■ Excerpt to read ■
Over time, several techniques have been proposed to address this problem, like Bayesian Filtering Techniques (Graham, 2002), URL filtering, heuristic filtering, spam image filtering (Cosoi, 2006) and so on, but each time an acceptable solution was found, spam quickly mutated to something new and harder to catch.

Due to the fact that all the techniques enumerated above are all reactive, the need for a proactive solution is obvious. Heuristic filters look for patterns in the content of an email and match them against a database of known spam characteristics. These characteristics can be in the form of certain words, phrases, punctuation and altered dates. These are strong patterns and they match a single type of spam, offering zero false positives (a legitimate email mistakenly classified as spam), but the process of creating strong patterns is usually insidious and time consuming.

A good way to create strong patterns would be to use a neural network that combines short weaker patterns (if the email has words like "Viagra", "Valium", or if the date of the message is in the future and so on, which individually have a high false positive rate) and to use a neural network in order to combine these into stronger and longer patterns.

2. PROPOSED METHOD

A good neural network type up for this task would be ARTMAP networks (Cosoi, 2006). ARTMAP architectures are neural networks that develop stable recognition codes in real time into response to arbitrary sequences of input patterns. They were designed to solve the stability-plasticity dilemma that every intelligent machine learning system is facing: how to keep learning from new events without forgetting previously learned information. ARTMAP networks were designed to accept binary or fuzzy input patterns (Carpenter & Grossberg, 1991). ARTMAP networks consist of two ART1 networks, ARTa and ARTb, bridged via an inter-ART module, as shown on Fig 1. An ART module has three layers: the input layer (F0), the comparison layer (F1), and the recognition layer (F2).

The neurons, or nodes, in the F2 layer represent input categories. The F1 and F2 layers interact with each other through weighted bottom-up and top-down connections, which are modified when the network learns. There are additional gain control signals in the network that regulate its operation.

■ Task prompt ■
In the spam-filtering text, condense the paragraph beginning "Due to the fact that" into a bulleted list that retains its main facts.

■ Material supplied ■
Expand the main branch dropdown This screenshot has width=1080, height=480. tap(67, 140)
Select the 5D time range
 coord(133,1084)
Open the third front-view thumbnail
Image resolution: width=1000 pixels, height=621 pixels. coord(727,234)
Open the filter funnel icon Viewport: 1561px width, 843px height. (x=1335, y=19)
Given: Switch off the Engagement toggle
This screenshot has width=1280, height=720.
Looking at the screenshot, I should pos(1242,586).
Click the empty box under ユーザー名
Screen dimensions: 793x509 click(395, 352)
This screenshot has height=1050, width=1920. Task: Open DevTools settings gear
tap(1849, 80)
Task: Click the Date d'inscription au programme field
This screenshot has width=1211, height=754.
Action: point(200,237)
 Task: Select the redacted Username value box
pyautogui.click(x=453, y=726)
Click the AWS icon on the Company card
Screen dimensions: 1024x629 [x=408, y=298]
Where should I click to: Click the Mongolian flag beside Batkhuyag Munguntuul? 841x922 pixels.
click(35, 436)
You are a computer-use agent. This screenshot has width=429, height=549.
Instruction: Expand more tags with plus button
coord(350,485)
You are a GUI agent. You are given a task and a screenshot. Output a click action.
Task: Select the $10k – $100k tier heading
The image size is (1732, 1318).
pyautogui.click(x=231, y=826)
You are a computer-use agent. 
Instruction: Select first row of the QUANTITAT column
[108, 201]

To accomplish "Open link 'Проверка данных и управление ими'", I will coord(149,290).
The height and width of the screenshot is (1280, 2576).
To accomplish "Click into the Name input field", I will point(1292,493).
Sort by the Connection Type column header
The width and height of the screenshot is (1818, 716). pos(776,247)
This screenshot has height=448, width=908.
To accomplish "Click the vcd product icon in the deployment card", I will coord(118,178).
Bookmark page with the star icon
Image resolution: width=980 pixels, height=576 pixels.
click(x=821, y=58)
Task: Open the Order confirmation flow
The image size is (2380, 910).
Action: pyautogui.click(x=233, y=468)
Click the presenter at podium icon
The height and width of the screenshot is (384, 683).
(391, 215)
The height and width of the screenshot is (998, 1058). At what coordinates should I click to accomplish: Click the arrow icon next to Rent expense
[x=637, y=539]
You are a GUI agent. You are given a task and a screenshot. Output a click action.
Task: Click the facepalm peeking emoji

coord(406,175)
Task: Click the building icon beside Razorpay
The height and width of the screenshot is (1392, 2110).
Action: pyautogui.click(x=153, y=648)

■ Completed exercise ■
- All the techniques listed are reactive, so a proactive solution is clearly needed.
- Heuristic filters look for patterns in an email's content and match them against a database of known spam characteristics.
- These characteristics can be certain words, phrases, punctuation and altered dates.
- Strong patterns match a single type of spam and produce zero false positives (legitimate emails mistakenly classified as spam).
- Creating strong patterns is usually insidious and time consuming.